* **Testo in esame**

··········

UN BAMBINO E DUE PAPÀ

Ancora una volta i tribunali sono piu’ veloci dei legislatori in tema di diritti civili.

Se la stepchild adoption e’ stata eliminata dal ddl sulle unioni civili approvato alla Camera e ora sotto osservazione al Senato, un’altra sentenza riconosce proprio questa adozione che il Parlamento non ha voluto inserire nella legge.

Questa volta, pero’, si tratta di un pronunciamento importante perche’ e’ il primo che riguarda una coppia di padri gay.

A intervenire, e’ il Tribunale per i minorenni di Roma, con la sua ex presidente Melita Cavallo. Prima di andare in pensione nel gennaio scorso, il giudice Cavallo ha fatto  una serie di pronunciamenti riguardanti due coppie di donne lesbiche, dove una delle due ha chiesto di adottare il figlio biologico della partner.

Nella sentenza di ieri, invece, è stato riconosciuto ad un uomo il diritto ad adottare il figlio del compagno, concepito all’estero grazie alla maternita’ surrogata o utero in affitto come viene chiamato nel linguaggio comune.

Il bimbo adottato ha circa tre anni e mezzo ed e’ stato concepito in Canada attraverso la gestazione per altri, a titolo gratuito.

I due papa’ – che si sono sposati prima in Canada e poi in Spagna, per poi iscriversi in Italia al Registro delle unioni civili della loro citta’ – subito dopo la nascita del bimbo sono rimasti per un pò di mesi in Canada con la madre surrogata e hanno mantenuto i contatti con la donna, andandola a trovare in questi anni insieme al bambino.

I due uomini stanno insieme da 12 anni e il loro contesto familiare e’ presente nella vita del bambino, che va all’asilo, e conosce il modo un cui e’ nato.

··········

(Dati memorizzati)
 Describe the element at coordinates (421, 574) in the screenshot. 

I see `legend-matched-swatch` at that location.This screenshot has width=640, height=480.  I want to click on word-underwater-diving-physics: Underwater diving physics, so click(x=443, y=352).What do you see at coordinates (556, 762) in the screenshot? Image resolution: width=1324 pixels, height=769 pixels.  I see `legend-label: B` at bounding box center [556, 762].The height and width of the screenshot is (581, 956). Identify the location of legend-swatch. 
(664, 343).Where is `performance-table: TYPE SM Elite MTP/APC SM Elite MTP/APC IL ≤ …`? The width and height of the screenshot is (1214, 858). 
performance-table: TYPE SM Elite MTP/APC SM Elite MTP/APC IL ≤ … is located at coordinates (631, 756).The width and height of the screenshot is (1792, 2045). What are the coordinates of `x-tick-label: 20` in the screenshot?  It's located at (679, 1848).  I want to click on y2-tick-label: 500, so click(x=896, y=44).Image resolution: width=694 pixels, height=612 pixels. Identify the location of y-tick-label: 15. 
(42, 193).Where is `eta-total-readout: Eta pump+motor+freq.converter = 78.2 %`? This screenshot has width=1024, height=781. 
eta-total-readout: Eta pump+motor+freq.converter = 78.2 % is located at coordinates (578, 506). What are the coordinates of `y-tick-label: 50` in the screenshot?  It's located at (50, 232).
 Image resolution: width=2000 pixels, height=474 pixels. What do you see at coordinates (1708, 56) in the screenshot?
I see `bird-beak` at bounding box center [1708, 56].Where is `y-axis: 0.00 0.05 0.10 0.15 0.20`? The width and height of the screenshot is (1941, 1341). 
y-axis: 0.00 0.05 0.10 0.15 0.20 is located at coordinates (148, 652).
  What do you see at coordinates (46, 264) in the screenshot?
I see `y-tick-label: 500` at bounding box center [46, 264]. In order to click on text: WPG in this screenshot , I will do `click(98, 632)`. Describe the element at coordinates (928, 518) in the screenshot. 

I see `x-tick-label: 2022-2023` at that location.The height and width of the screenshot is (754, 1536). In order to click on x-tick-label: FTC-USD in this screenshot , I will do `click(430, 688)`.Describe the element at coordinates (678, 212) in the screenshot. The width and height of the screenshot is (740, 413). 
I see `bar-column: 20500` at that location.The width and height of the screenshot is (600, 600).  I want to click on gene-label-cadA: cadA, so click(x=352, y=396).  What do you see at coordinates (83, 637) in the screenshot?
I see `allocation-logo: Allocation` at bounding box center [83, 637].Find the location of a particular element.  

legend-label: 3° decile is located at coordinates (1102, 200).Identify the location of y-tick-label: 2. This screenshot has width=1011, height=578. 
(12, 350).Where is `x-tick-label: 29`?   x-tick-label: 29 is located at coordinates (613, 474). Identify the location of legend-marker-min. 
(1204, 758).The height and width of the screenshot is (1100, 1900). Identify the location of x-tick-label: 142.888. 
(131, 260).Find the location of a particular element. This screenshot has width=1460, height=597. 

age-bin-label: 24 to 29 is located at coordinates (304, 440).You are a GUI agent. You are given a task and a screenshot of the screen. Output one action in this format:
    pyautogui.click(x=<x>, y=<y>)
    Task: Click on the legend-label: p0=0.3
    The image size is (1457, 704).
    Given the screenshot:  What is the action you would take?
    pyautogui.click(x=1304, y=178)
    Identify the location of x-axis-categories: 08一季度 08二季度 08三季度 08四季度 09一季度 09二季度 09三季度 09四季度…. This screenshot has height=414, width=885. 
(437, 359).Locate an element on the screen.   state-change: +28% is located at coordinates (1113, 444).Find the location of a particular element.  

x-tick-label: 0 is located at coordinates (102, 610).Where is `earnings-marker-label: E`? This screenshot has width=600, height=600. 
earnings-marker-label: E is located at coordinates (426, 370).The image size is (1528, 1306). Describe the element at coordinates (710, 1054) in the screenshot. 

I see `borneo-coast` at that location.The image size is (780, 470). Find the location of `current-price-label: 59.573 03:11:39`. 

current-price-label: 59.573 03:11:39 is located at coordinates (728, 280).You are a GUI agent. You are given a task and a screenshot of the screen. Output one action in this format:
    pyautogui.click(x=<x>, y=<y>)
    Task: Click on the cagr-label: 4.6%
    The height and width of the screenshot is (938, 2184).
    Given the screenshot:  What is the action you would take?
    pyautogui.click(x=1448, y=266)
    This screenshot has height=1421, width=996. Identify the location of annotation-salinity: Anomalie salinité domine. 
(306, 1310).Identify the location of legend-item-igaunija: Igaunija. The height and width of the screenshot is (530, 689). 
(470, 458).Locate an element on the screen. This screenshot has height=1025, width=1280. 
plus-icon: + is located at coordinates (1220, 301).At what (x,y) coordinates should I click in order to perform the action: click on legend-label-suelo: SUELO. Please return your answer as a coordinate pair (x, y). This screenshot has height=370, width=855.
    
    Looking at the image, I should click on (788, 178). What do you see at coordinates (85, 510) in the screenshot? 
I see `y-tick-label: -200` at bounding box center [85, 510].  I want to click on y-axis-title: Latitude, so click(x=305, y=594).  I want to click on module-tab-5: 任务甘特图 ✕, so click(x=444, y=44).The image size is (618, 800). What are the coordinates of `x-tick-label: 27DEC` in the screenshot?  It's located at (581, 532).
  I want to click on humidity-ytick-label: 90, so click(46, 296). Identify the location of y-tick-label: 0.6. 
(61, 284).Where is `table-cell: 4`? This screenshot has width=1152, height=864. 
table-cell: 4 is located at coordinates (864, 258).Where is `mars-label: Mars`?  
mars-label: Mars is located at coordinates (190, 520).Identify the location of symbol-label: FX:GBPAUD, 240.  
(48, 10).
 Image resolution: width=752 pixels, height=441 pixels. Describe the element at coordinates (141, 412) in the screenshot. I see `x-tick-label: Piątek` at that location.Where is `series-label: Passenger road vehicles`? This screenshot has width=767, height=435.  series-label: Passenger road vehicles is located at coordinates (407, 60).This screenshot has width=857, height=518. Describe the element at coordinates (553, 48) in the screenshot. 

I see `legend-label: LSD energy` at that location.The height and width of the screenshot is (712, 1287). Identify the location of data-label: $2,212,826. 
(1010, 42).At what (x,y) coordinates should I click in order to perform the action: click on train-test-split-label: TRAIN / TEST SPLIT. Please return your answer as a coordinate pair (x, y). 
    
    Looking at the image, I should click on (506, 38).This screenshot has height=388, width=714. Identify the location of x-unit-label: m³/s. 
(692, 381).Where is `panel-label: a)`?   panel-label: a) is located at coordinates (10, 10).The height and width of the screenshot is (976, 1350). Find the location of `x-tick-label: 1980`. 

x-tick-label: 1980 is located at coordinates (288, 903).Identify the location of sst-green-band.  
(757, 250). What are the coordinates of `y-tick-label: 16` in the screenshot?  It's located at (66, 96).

··········

* **Azione richiesta A**
Secondo l'articolo sull'adozione, da quanti anni stanno insieme i due uomini?
* **Azione richiesta B**
Per favore, ricopia dall'articolo sull'adozione il passo compreso tra "I due papa’" e "insieme al bambino.", estremi inclusi.

* **Risposta scritta A**
Da 12 anni.

* **Risposta scritta B**
I due papa’ – che si sono sposati prima in Canada e poi in Spagna, per poi iscriversi in Italia al Registro delle unioni civili della loro citta’ – subito dopo la nascita del bimbo sono rimasti per un pò di mesi in Canada con la madre surrogata e hanno mantenuto i contatti con la donna, andandola a trovare in questi anni insieme al bambino.